To do =
Can you return, word for word, the lines of the records from the one containing "Where should I click to: Expand" through the end of the records, both ends included, leaving the pictures out?

Records for the task =

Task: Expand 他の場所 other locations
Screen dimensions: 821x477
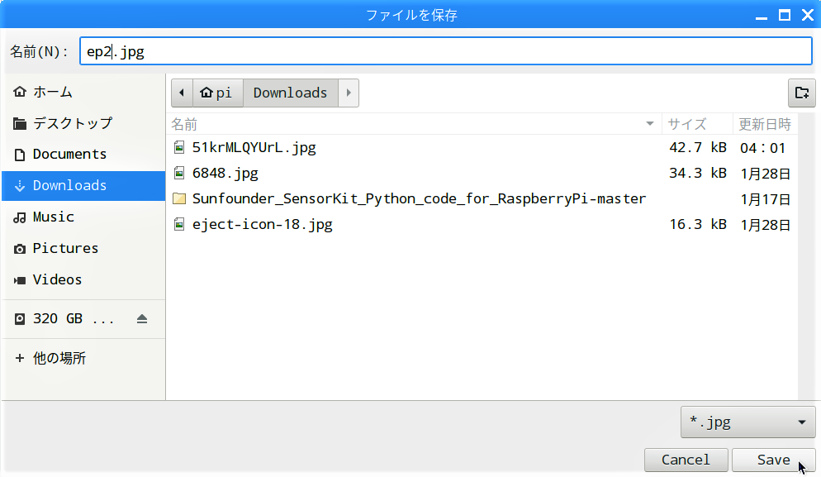Action: 83,358
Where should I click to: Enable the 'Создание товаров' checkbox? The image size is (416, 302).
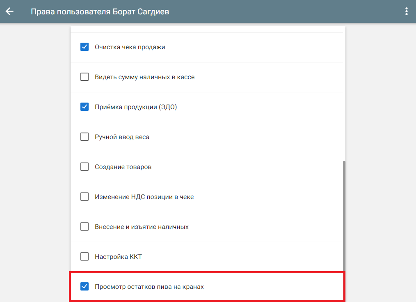click(x=85, y=167)
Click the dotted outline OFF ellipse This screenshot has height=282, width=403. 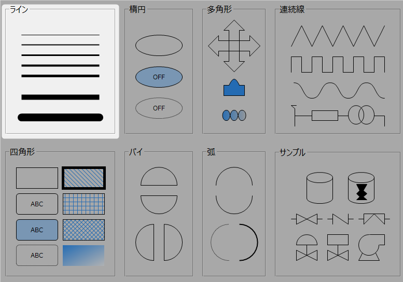coord(159,108)

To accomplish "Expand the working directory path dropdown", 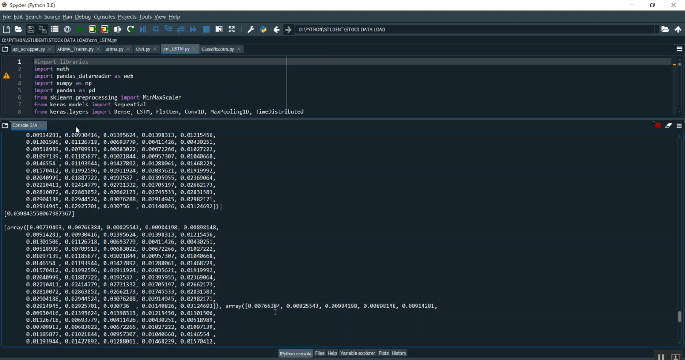I will click(x=657, y=29).
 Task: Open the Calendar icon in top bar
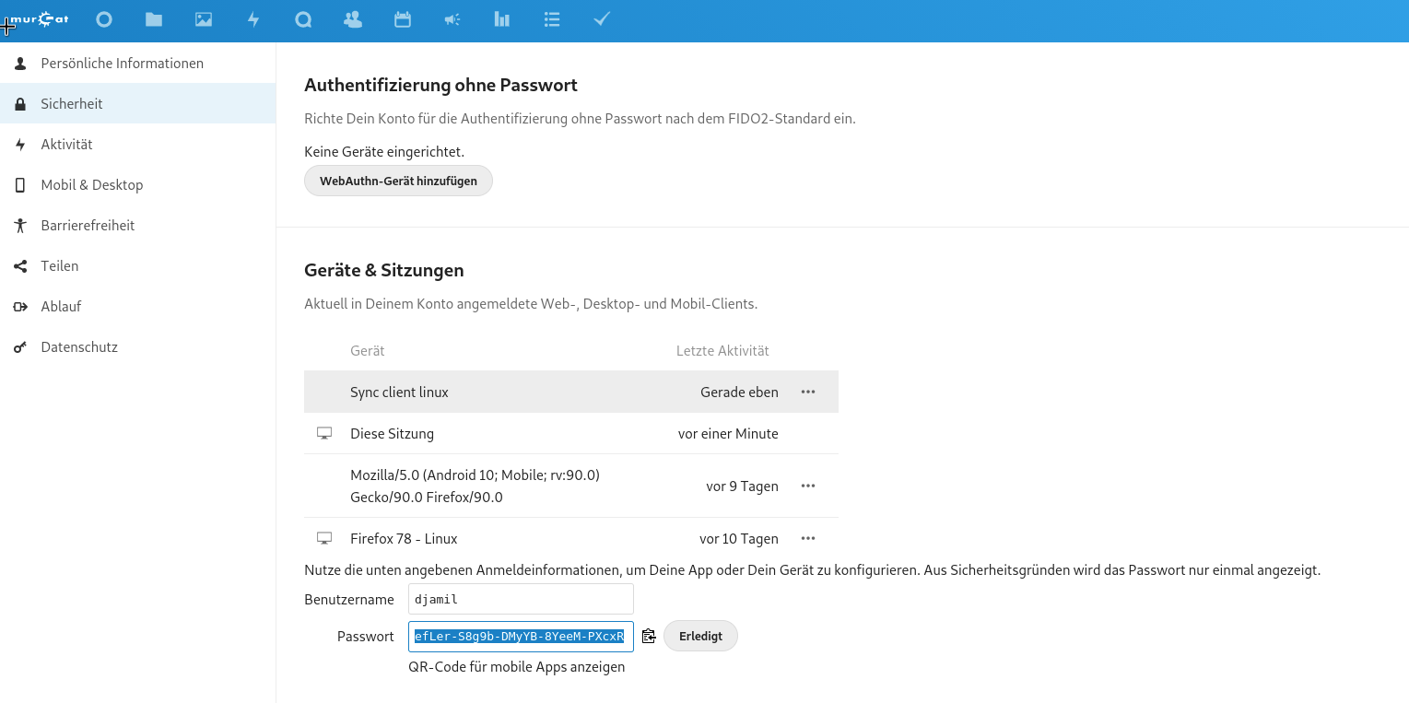403,19
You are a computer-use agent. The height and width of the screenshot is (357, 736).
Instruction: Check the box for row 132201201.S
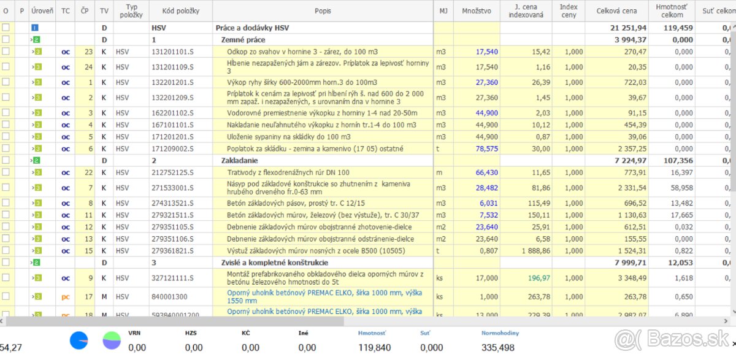click(6, 82)
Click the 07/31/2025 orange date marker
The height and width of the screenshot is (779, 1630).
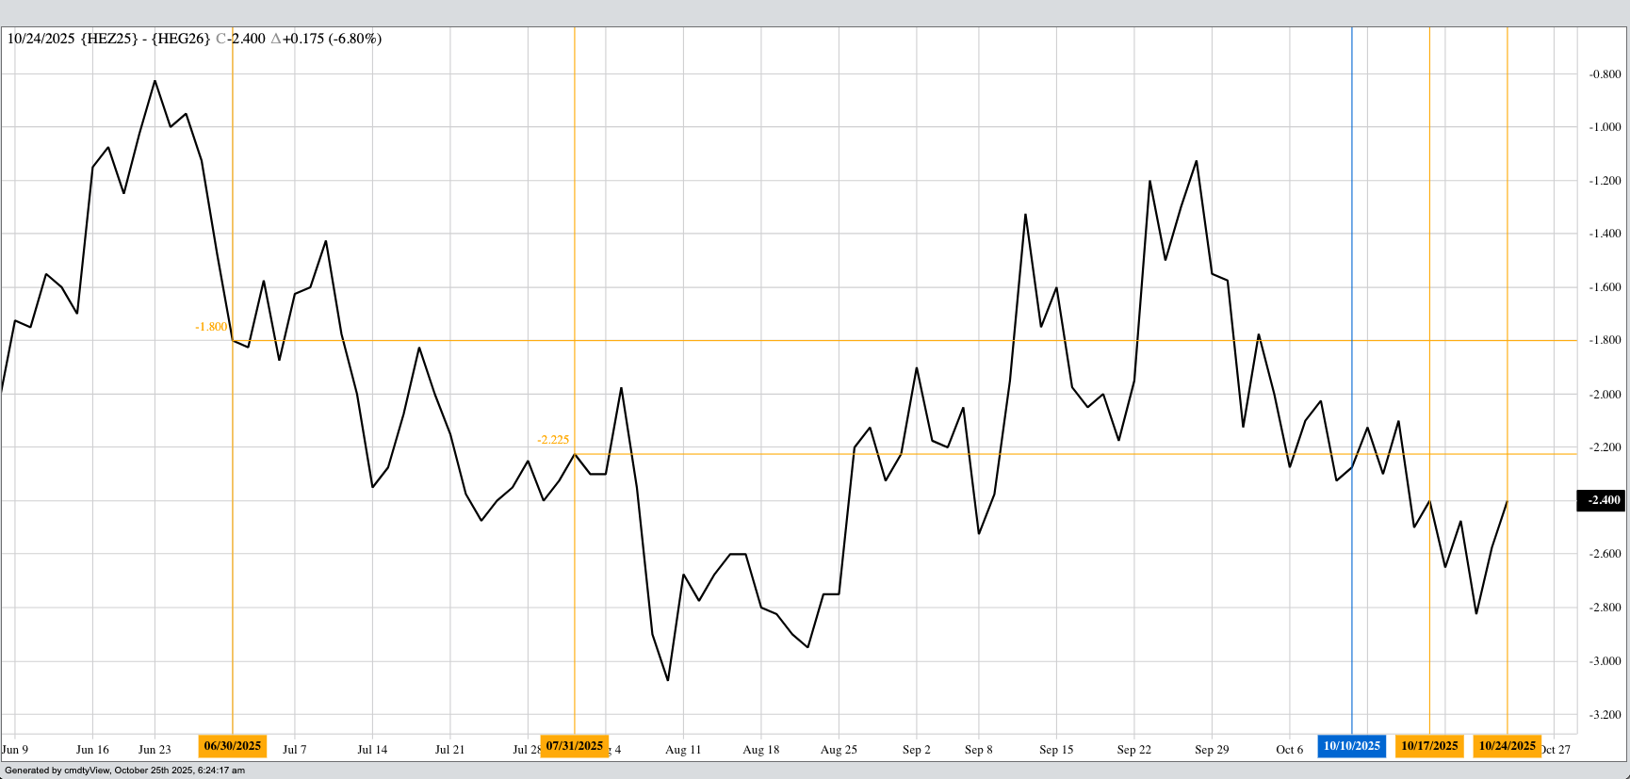[574, 746]
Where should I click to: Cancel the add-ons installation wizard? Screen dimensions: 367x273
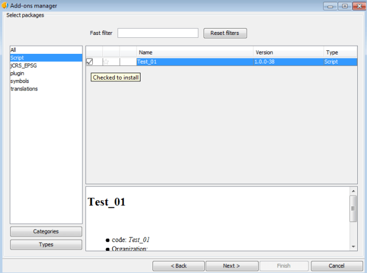[337, 266]

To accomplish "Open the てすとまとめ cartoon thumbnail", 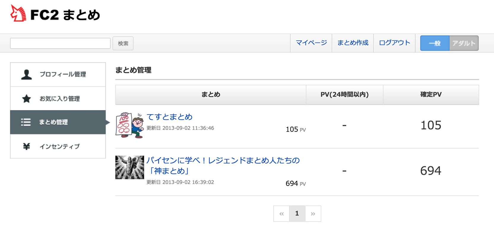I will click(130, 125).
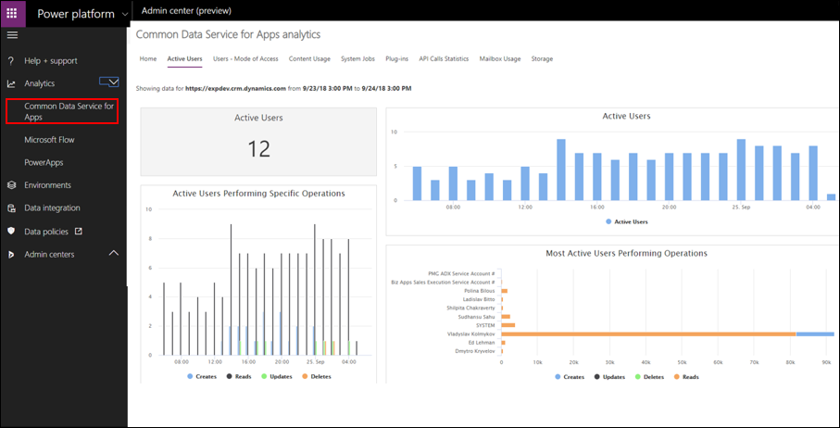Toggle the Deletes series in the Most Active Users legend
Image resolution: width=840 pixels, height=428 pixels.
pos(647,377)
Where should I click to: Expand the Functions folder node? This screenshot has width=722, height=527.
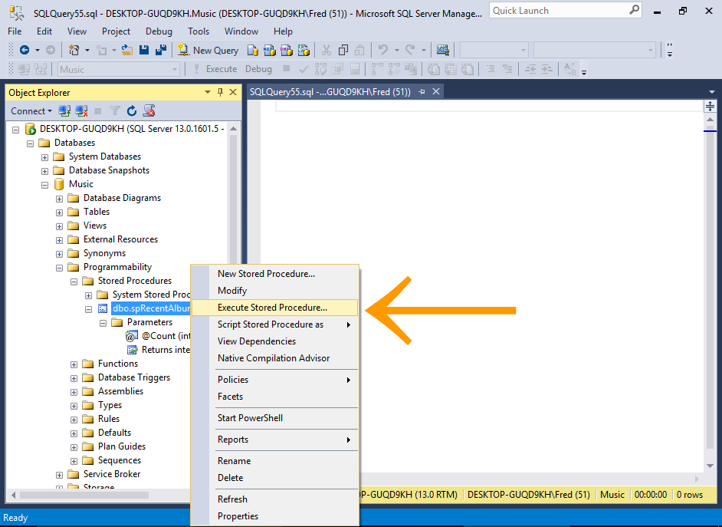point(74,364)
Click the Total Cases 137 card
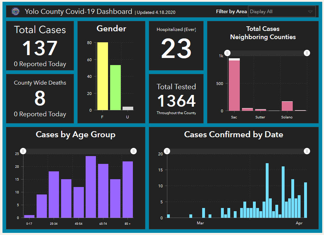 tap(40, 46)
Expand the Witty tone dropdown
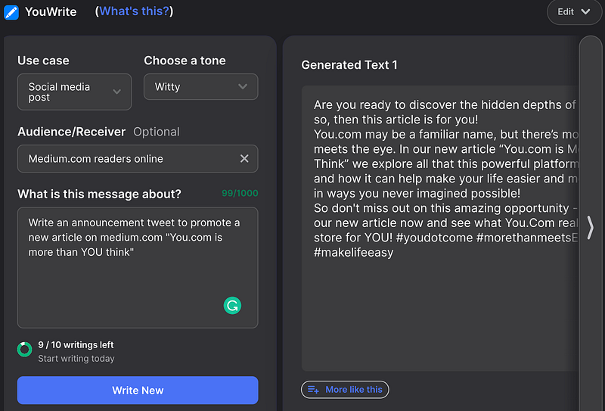The width and height of the screenshot is (605, 411). coord(200,87)
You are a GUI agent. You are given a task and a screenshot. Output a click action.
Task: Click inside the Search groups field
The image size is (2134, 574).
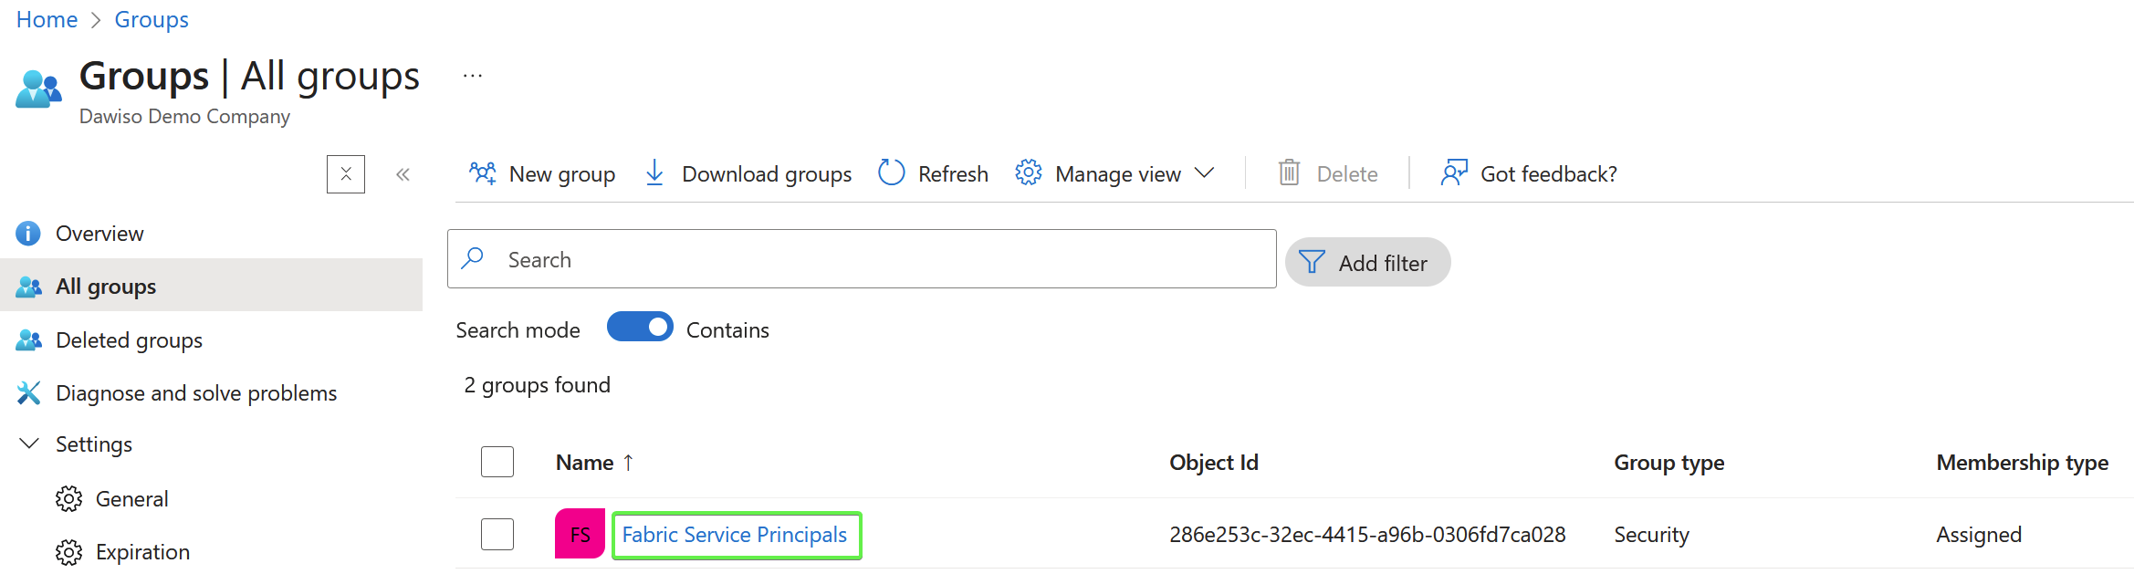(858, 259)
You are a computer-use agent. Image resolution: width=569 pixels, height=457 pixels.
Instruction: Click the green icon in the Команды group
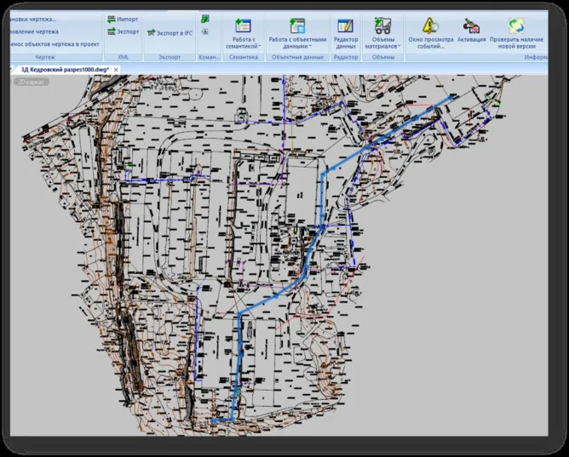click(x=205, y=19)
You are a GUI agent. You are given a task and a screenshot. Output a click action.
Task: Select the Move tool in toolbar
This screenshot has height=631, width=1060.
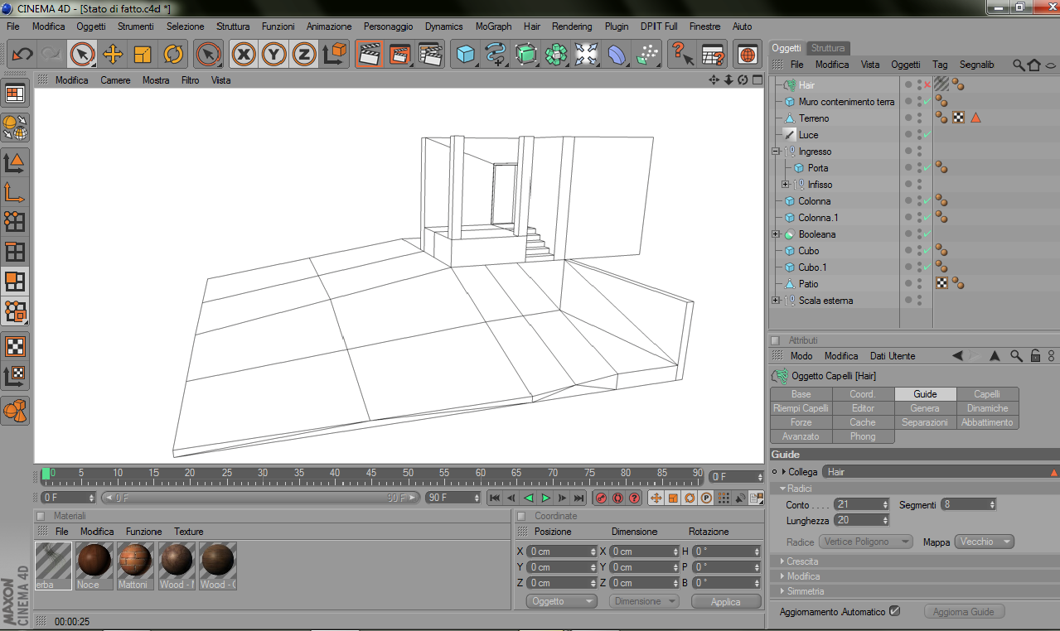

Solution below =
Where should I click to: Expand the Functions folder node? This screenshot has width=722, height=527.
point(74,364)
Click the Total Cases 137 card
 tap(40, 46)
Expand the Witty tone dropdown
The width and height of the screenshot is (605, 411). coord(200,87)
You are a GUI agent. You are given a task and a screenshot. Output a click action.
Task: Click inside the Search groups field
The image size is (2134, 574).
(858, 259)
You are a computer-use agent. Image resolution: width=569 pixels, height=457 pixels.
Instruction: Click the green icon in the Команды group
click(x=205, y=19)
You are a GUI agent. You are given a task and a screenshot. Output a click action.
Task: Select the Move tool in toolbar
This screenshot has height=631, width=1060.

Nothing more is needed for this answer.